Permasalahan
TKI (Tenaga Kerja Indonesia) bukan merupakan hal baru bagi bangsa
Indonesia. Yan (2004) mengatakan bahwa sejak era 1970-an, permasalahan
ini menduduki posisi teratas. Selama 35 tahun, permasalahan TKI tidak
mengalami perkembangan yang berarti. Rumitnya permasalahan ini
melibatkan banyak faktor baik dalam (Indonesia) maupun luar negeri
(Malaysia). Juni (2005) mengidentifikasikan beberapa faktor penyebab
masalah ini tidak kunjung selesai, antara lain dari dalam negeri
meliputi permasalahan di bidang ekonomi, pemerintahan dan sosial.

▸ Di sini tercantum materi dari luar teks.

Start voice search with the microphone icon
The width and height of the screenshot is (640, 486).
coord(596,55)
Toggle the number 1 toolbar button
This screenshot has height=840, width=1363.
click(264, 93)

Sedangkan permasalahan dari luar negeri meliputi tingginya permintaan
akan tenaga kerja dari Indonesia (Sadli, 2005).
Melihat banyaknya
faktor yang saling berhubungan dalam permasalahan TKI ini, maka
sebaiknya kita mulai merenungkan kembali akar permasalahan yang membuat
TKI tidak “dimanusiawikan” oleh bangsanya sendiri (pemerintah) dan juga
kualitas dari TKI itu sendiri. Bandingkan dengan kualitas TKF (Tenaga
Kerja Filipina) yang di atas rata-rata serta kepedulian pemerintah
terhadap TKF yang memperlakukan mereka seperti diplomat (Samhadi, 2005).
Makalah yang kami tulis ini akan mengulas beberapa permasalahan
di atas secara singkat berdasarkan nilai-nilai Pancasila. Tujuan akhir
dari penulisan ini adalah untuk meninjau ulang sikap kita selama ini
terhadap TKI, serta penyampaian saran tertulis untuk perbaikan sikap
kita dan demi kesejahetraan kita semua yang ditinjau secara akademis.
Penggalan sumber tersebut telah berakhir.